RegEx to remove http://www. if it exists in PHP and JS

Question

Could someone please help me with a regular expression (I need it in php and in js) to remove http:// and www. from the beginning of a url string and remove the trailing / if its there.

For Example

• http://www.google.com/ would be google.com
• https://yahoo.com?page=1 would be yahoo.com?page=1
• fancysite.com/articles/2012/ would be fancysite.com/articles/2012

Heres the code Im using for the JS side:

row.page_href.replace(/^(https?|ftp):\/\//, '')

And heres the code Im using for the php side:

$urlString = rtrim($urlString, '/');
$urlString = preg_replace('~^(?:https?://)?(?:www[.])?~i', '', $urlString);

As you can see the JS regex only removes http:// currently and the php requires two steps to do everything.

Answer 1

function cleanUrl($url)
{
  if (($d= parse_url($url)) !== false) // valid url
  {
    return sprintf('%s%s%s',
      ltrim($d['host'], 'www.'),
      rtrim($d['path']. '/'),
      !empty($d['query']) ? '?'.$d['query'] : '');
  }
  return $url;
}

I would take advantage of parse_url (validate the url along with 'clean' it)

Answer 2

#(https?(://))?(www.?)?(.*)#i

Worked just fine for me.
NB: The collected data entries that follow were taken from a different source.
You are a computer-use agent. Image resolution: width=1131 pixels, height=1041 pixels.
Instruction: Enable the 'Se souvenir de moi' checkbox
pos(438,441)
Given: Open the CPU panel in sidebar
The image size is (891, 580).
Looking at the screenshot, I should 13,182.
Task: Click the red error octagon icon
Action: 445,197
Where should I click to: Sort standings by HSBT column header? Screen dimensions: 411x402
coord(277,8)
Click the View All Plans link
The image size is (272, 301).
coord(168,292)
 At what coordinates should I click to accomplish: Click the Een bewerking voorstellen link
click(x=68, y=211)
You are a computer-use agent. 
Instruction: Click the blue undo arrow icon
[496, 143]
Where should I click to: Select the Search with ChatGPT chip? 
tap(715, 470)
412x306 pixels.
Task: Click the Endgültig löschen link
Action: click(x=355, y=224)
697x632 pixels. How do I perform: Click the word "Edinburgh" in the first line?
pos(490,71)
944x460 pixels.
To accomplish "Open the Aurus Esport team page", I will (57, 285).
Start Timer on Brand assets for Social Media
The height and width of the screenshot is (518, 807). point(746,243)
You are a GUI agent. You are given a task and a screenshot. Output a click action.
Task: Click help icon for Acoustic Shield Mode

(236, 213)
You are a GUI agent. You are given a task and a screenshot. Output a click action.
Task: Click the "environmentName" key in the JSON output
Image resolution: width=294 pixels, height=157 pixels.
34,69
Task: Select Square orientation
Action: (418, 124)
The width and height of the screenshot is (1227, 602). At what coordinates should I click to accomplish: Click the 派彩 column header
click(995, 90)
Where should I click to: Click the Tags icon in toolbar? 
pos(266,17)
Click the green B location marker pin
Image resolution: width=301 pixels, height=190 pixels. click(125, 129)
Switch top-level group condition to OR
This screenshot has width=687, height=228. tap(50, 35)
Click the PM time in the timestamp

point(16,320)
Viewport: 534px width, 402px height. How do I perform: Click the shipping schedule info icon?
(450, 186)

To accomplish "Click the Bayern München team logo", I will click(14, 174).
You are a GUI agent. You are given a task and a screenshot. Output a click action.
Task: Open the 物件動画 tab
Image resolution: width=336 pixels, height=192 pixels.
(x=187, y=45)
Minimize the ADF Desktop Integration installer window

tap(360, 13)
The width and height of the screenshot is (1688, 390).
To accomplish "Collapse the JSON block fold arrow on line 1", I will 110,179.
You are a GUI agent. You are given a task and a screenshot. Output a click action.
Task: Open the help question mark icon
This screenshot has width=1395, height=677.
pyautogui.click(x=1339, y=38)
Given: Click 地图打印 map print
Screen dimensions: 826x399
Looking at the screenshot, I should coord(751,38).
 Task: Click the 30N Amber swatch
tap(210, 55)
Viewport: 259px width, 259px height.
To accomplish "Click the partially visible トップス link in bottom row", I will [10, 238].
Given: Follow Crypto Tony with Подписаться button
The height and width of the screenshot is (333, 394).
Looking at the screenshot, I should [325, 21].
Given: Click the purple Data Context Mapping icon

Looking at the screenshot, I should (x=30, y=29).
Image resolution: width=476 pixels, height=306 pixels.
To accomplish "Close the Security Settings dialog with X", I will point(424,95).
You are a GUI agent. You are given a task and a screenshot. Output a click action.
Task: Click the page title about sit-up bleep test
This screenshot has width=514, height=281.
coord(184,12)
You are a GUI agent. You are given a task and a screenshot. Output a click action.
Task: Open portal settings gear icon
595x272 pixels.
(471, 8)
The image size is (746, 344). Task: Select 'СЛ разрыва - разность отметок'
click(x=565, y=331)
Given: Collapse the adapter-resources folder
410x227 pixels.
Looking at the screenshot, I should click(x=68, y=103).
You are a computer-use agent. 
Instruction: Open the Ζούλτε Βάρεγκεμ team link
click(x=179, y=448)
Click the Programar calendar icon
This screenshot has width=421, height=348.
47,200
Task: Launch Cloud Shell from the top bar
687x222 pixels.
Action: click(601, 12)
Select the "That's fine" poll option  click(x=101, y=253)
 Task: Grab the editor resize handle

You could change the last (.*) to match the RFC standards of a URL.

Outputs:

david@david-desktop ~ $ php -a
Interactive shell

php > $str = preg_replace('#(https?(://))?(www.?)?(.*)#i', '$4', 'https://www.google.ca');
php > echo $str . PHP_EOL;
google.ca
php > $str = preg_replace('#(https?(://))?(www.?)?(.*)#i', '$4', 'https://google.ca');
php > echo $str . PHP_EOL;
google.ca
php > $str = preg_replace('#(https?(://))?(www.?)?(.*)#i', '$4', 'http://google.ca');
php > echo $str . PHP_EOL;
google.ca
php >